In 1970s he was a student of medicine and political activist in pakistan when the military coup of General Zia ul Haq toppled the PPP government and subsequently hanged the country's first democratically elected prime minister Zulfiqar Ali Bhutto. In the aftermaths of this tragic event, many PPP workers and activists started a struggle against Genaral Zia's dictatorial regime. Many of them were persecuted, jailed, or exiled.

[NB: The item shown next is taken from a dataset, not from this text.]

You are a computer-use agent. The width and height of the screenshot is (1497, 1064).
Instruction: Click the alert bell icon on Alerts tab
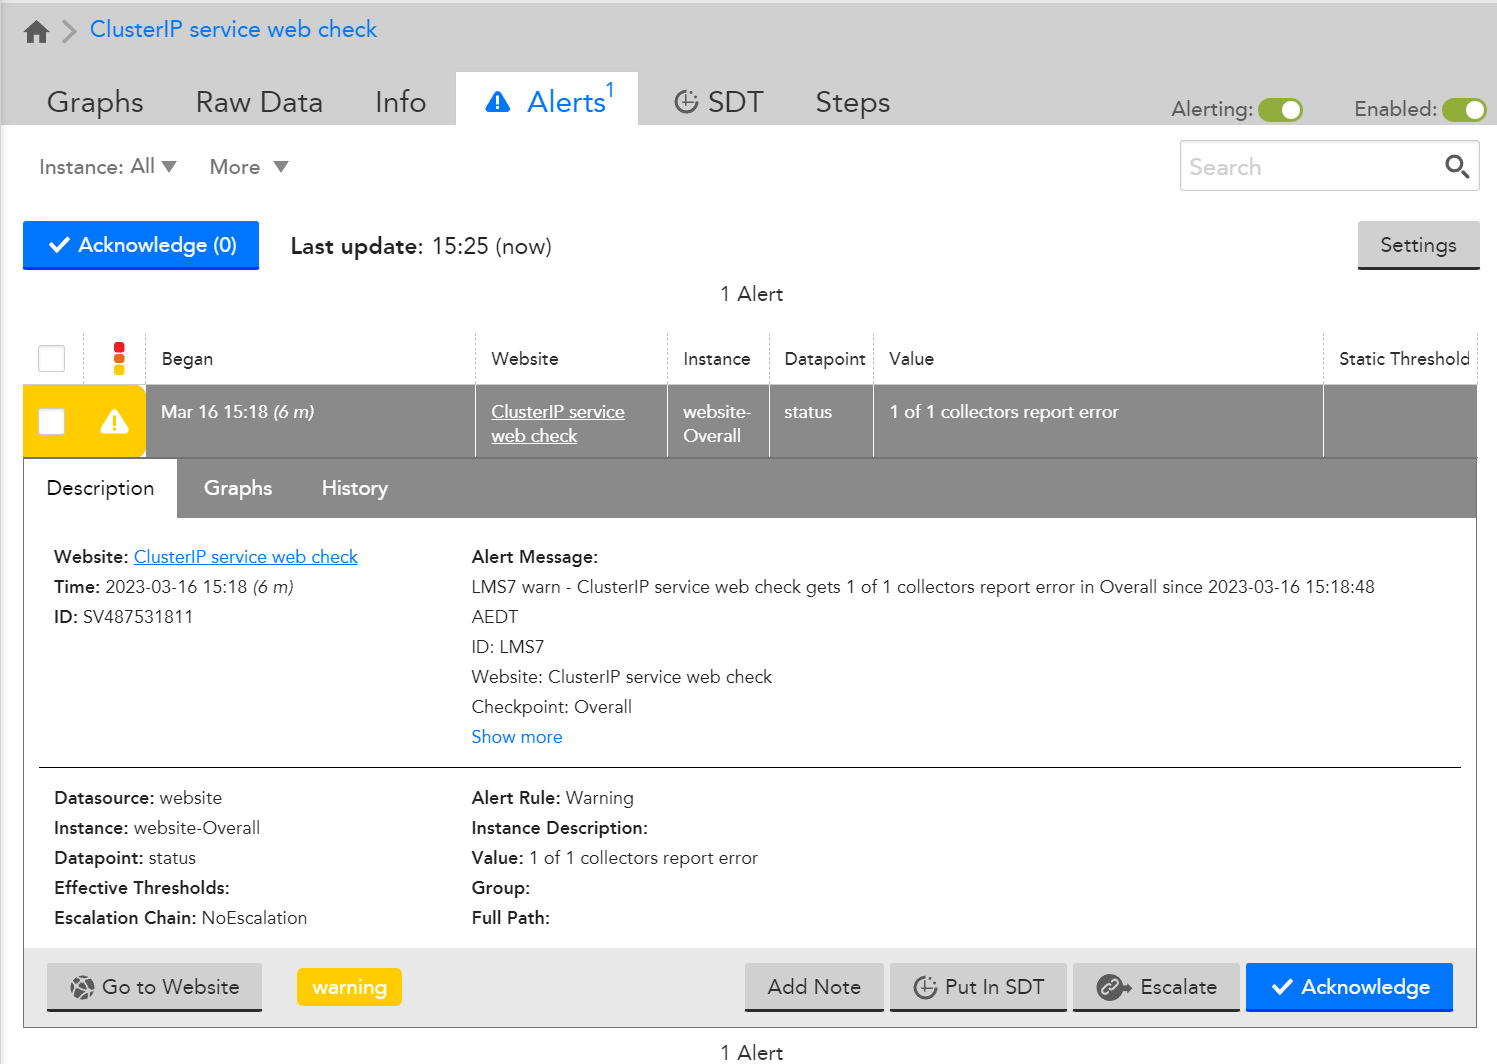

Lal khan was arrested in 1980 on the charges of leading a student wing which was involved in leading mass rallies against the General Zia's government. He was sentenced to one year in prison, fifteen lashes, and a 20,000 rupees fine. He was in prison for one year, and then he was released, then sent to university in the north in the Pakistan's capital Islamabad. He was there for four months, and then, due to his involvement in anti government political activities and the struggle for the overthrow of the dictatorship, He was sentenced to death, to be shot on sight. So he had to leave pakistan and came to exile in 1980. While he was exile he graduated from the University of Amsterdam, and then after that he had to stay in Netherlands for eight more years. This was the time when he came aquainted with Alan Woods, the Trotskyist political theorist in the British Labour Party. In 1990s he came back to his country and quit his profession as a doctor, and have been working full time ever since in revolutionary politics. Alan Woods and Lal khan are now close friends and heading the International Marxist tendency, an organization for the promotion of socialist ideas and for safeguarding the workers rights along the globe.